Legal Documents for Due Diligence

Due diligence documents include those relating to a company’s assets, operations and liabilities. The review is usually performed prior to a merger or acquisition and is crucial to determine the value of the business. It also aids in understanding the potential risks in the event of a deal by looking over agreements, contracts and any restrictions or encumbrances that apply to assets.

Lawyers will also look at financial find data, like federal and State tax returns, bank accounts, and credit reports, in addition to the physical assets. They also will look at the company’s contracts, employment benefits such as payroll and organizational structure. Legal due diligence can last between 30 and 60 days. For more complex transactions the amount of time can increase significantly.

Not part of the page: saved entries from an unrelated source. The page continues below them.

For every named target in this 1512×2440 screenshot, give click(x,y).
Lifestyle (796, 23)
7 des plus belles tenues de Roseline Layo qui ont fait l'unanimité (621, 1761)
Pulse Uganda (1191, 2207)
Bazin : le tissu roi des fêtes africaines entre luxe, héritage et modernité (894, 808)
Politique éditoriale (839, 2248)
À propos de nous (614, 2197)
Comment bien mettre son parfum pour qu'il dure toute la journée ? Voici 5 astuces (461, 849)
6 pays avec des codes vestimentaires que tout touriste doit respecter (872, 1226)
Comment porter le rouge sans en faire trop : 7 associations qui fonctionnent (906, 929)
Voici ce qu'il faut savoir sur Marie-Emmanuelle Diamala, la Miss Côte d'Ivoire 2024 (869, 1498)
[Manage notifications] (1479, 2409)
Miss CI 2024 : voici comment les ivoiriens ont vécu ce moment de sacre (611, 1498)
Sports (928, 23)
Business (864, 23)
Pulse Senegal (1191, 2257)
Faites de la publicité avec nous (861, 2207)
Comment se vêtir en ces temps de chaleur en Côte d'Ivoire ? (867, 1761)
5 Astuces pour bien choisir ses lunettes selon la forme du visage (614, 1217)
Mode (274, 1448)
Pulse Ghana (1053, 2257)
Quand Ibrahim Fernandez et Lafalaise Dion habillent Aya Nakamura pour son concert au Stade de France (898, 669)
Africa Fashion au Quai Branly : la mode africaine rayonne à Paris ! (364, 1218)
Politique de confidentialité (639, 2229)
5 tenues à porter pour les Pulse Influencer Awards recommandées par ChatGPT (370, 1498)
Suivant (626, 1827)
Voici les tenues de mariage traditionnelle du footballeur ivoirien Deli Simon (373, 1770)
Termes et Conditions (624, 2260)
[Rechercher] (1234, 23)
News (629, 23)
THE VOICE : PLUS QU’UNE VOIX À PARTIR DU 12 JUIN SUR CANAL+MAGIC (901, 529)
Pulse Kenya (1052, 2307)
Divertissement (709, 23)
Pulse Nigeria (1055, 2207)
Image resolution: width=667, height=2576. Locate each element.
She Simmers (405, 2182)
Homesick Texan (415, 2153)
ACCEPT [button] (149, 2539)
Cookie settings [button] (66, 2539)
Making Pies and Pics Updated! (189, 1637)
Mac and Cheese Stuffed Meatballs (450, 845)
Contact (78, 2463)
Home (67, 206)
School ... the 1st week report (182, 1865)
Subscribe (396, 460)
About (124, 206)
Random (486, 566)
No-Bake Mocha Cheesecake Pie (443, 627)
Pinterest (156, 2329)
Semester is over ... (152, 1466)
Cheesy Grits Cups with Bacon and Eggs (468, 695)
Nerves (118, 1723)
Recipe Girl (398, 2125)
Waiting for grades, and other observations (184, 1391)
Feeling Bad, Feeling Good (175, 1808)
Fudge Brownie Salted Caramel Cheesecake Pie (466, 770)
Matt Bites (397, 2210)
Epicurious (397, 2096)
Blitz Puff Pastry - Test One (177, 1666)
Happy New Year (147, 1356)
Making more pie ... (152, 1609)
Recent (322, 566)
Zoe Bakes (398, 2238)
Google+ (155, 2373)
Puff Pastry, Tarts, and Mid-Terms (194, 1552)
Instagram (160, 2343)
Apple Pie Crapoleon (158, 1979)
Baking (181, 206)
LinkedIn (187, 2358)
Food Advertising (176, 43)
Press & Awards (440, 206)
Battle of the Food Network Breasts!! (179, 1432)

Attorneys will also examine regulatory issues, including compliance concerns as well as antitrust analysis(opens in new tab). They might also analyze the current legal environment of the company and any litigation that involves the company in question or its officers.

The most important part of an investigation of due diligence in law is determining the possibility of liability for a transaction. Attorneys frequently recommend that you purchase representations and warranties insurance (opens in an entirely new tab) to cover the purchase. This is particularly important in cases where the buyer is not familiar with the company of interest and its background. It is a way to protect the seller from inaccurate claims or assertions made by the buyer. Also, lawyers may look over any documentation pertaining to the policies of the company’s employees including severance packages and golden parachutes(opens in a new tab) which could be affected by a change of ownership.